A Shareholder’s Agreement will be particularly important in protecting the interests of minority shareholders by requiring unanimity when making some decisions. Examples include allotment and transfer of shares. The default position is that the majority will rule and therefore in practical terms once a 75% majority is met, any decisions can be taken without any regard the views of the minority shareholders.
Similarly, the agreement can be used to devise a mechanism to control the transfer of shares to restrict who may or may not acquire shares in the company. This mechanism can in fact import the ‘right of first refusal’ rule which can effectively prevent external investors from becoming members. For small businesses in particular, this can prove to be a useful means of retaining control.

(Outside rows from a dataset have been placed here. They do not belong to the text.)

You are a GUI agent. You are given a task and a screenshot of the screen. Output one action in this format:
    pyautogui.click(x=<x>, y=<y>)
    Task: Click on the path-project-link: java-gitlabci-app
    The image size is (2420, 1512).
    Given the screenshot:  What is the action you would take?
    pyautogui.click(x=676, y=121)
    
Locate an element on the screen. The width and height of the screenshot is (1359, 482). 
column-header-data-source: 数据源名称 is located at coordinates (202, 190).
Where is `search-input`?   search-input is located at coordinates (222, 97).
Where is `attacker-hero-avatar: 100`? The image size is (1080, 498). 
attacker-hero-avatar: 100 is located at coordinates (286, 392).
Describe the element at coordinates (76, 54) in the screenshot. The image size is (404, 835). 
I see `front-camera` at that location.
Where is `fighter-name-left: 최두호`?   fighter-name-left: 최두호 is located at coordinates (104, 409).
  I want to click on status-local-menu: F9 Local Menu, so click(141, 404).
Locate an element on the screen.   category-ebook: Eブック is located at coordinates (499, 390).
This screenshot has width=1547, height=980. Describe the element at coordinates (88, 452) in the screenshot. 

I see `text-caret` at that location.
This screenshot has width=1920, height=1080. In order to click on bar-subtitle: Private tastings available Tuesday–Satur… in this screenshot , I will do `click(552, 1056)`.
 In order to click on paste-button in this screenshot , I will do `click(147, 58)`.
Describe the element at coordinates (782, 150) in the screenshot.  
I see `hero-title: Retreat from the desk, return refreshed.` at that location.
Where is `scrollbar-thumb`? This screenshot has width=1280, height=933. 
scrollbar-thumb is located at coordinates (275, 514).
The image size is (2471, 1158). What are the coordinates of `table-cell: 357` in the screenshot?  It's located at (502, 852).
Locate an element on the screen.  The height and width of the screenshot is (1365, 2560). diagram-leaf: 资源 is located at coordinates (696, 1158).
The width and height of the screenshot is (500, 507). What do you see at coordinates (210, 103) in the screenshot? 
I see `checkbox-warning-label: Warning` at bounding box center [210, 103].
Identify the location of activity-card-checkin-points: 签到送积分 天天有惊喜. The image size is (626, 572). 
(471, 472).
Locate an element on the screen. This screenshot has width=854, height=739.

A company will no doubt want to benefit from the fruits of its own labour and therefore protect the interests of the company and its remaining shareholders. A Shareholder’s Agreement can therefore contain provisions which are stricter than those contained in a standard employment contract. This can prove to be a useful tool when a member seeks to exit and therefore, the company can be assured that it is protected from competing business from its ex-members.
Also, disputes in some cases are inevitable. Therefore a Shareholder’s Agreement can be utilised in providing a dispute resolution procedure including arbitration. It is impossible to provide a medium to deal with every eventuality. However, is important for the agreement to be within the framework of company law; for example ensuring that the shareholders are not deprived of their basic rights.